*** Block opens ***

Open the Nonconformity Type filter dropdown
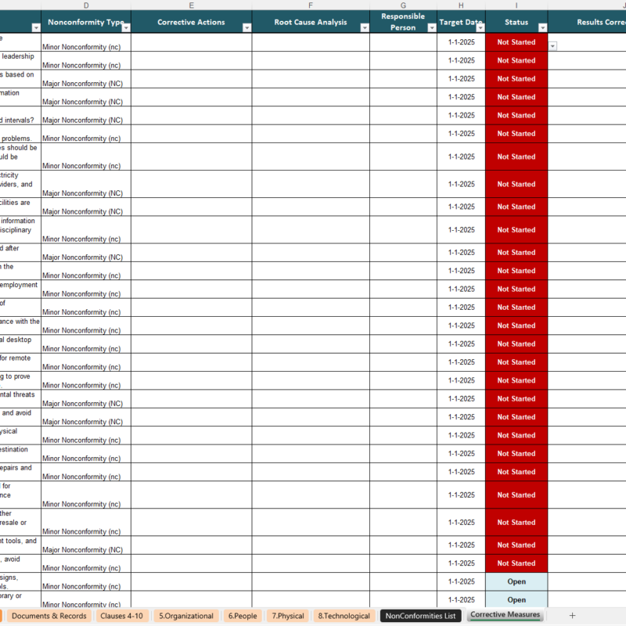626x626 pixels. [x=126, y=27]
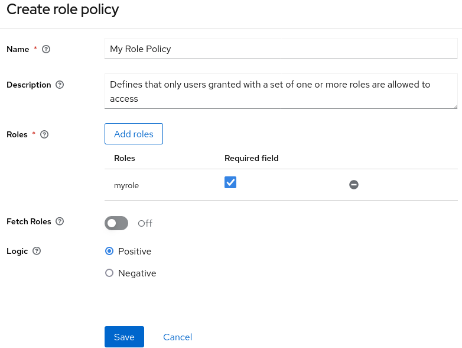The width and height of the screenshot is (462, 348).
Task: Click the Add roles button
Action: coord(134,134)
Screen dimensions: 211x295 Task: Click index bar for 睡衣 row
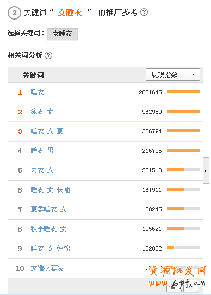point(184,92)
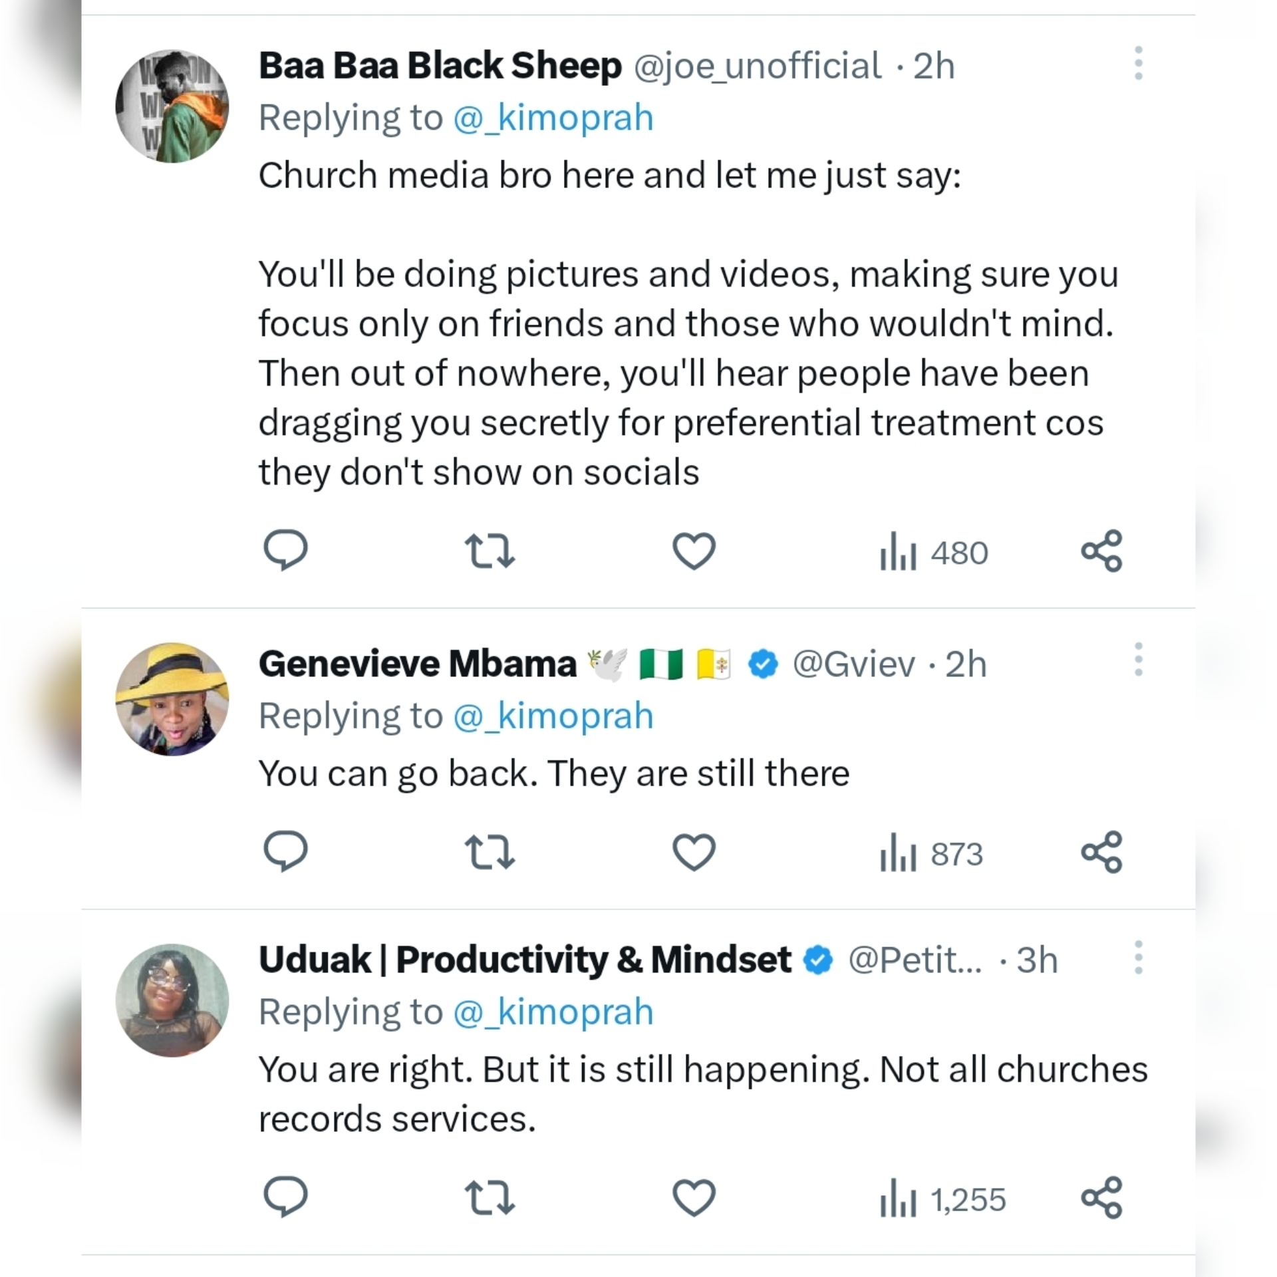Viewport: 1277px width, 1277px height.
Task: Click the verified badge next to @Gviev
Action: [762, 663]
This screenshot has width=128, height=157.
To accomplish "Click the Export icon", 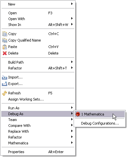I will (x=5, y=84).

*** Block closes ***
*** Block opens ***

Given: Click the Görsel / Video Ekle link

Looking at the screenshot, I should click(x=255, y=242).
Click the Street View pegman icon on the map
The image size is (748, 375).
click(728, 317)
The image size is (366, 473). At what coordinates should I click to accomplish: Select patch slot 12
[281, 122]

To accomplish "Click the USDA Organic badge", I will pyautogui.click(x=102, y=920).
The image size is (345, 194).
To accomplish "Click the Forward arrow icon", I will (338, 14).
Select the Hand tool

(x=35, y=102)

*** Block closes ***

Find the line with "Given: Click the Görsel / Video Ekle link" in the entries above. Retype it and each line after it, exactly, through the line with "The image size is (345, 194).", and stop there.

» **Answer box**:
Given: Click the Görsel / Video Ekle link

Looking at the screenshot, I should click(x=255, y=242).
Click the Street View pegman icon on the map
The image size is (748, 375).
click(728, 317)
The image size is (366, 473). At what coordinates should I click to accomplish: Select patch slot 12
[281, 122]

To accomplish "Click the USDA Organic badge", I will pyautogui.click(x=102, y=920).
The image size is (345, 194).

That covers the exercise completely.